Madison Railroad

Overview
- Reporting mark: CMPA
- Locale: Indiana
- Dates of operation: 1976–present

Technical
- Track gauge: 4 ft 8+1⁄2 in (1,435 mm) standard gauge

= Madison Railroad =

Short-line railroad in Indiana, U.S.

The Madison Railroad , a division of the City of Madison Port Authority, is a 26 mi short-line railroad in southeastern Indiana. The Madison Railroad begins along the Ohio River in the western part of the city of Madison and from there runs generally northwest through Jefferson County, then crosses into Jennings County and terminates near its intersection with the CSX line in North Vernon.

==History==
The roadbed on which the Madison Railroad operates traces its history back to some of the earliest railway companies in Indiana history. First established by the Madison, Indianapolis and Lafayette Railroad in , the line eventually became part of the Jeffersonville, Madison and Indianapolis Railroad by 1866. In 1890, the JM&I was part of a merger creating the Pittsburgh, Cincinnati, Chicago and St. Louis Railway, which was controlled by the Pennsylvania Railroad (PRR). Passing down through various PPR subsidiaries, it ended up getting caught up in eventual successor Penn Central's 1970 bankruptcy.

The portion of track between North Vernon and Madison was not included in the 1975 Final System Plan (FSP) for Conrail, which was to take over the PC and several other bankrupt railways in 1976. Facing the complete loss of rail access to Madison, that city's port authority stepped in and eventually purchased that section of the line. They now continue to operate on it as the Madison Railroad.

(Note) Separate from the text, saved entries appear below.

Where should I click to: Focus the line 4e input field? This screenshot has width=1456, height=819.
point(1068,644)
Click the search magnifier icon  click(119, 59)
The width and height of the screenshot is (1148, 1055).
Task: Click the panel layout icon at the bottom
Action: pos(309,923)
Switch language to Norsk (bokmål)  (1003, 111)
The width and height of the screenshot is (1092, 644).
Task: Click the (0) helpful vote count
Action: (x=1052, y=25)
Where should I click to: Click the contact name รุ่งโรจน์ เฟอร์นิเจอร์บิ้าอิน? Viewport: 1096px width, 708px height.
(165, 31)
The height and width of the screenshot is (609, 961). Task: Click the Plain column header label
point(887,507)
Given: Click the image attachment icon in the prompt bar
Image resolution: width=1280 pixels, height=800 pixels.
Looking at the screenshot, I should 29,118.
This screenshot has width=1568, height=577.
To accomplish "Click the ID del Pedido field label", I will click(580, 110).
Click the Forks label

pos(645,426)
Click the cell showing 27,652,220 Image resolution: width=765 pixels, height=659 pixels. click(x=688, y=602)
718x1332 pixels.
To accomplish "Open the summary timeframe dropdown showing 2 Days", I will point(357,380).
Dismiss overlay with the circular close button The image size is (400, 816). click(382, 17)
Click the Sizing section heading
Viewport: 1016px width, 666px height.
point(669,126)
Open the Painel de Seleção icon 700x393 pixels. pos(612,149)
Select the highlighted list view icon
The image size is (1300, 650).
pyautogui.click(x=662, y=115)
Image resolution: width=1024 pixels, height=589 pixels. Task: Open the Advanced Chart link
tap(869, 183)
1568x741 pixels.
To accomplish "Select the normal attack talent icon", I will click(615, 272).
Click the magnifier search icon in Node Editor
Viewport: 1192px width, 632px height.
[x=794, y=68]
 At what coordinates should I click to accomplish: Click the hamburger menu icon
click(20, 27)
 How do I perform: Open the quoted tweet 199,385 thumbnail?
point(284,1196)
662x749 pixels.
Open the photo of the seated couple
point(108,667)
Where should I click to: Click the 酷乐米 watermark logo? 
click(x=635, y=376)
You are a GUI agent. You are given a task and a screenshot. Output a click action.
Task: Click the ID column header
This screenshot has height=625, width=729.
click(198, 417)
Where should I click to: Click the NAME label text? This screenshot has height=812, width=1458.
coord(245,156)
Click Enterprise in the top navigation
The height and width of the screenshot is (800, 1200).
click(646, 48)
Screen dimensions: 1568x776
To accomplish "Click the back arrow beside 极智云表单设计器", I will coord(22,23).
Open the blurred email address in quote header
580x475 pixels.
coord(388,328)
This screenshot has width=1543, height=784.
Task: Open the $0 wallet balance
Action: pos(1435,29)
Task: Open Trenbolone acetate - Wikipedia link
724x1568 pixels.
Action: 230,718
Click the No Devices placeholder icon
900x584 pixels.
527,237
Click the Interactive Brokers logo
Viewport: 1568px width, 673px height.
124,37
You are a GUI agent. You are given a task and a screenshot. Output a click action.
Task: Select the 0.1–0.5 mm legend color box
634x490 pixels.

A 16.8 mi portion of the original line between North Vernon and Columbus, Indiana was eventually dropped from the FSP before Conrail began operations in 1976. The rest of the original line from Columbus north to Indianapolis is now owned by the Louisville and Indiana Railroad (LIRC), which bought it from Conrail in March 1994.

NASA Railroad's third switcher was delivered to Madison Railroad after it discontinued operations in 2015.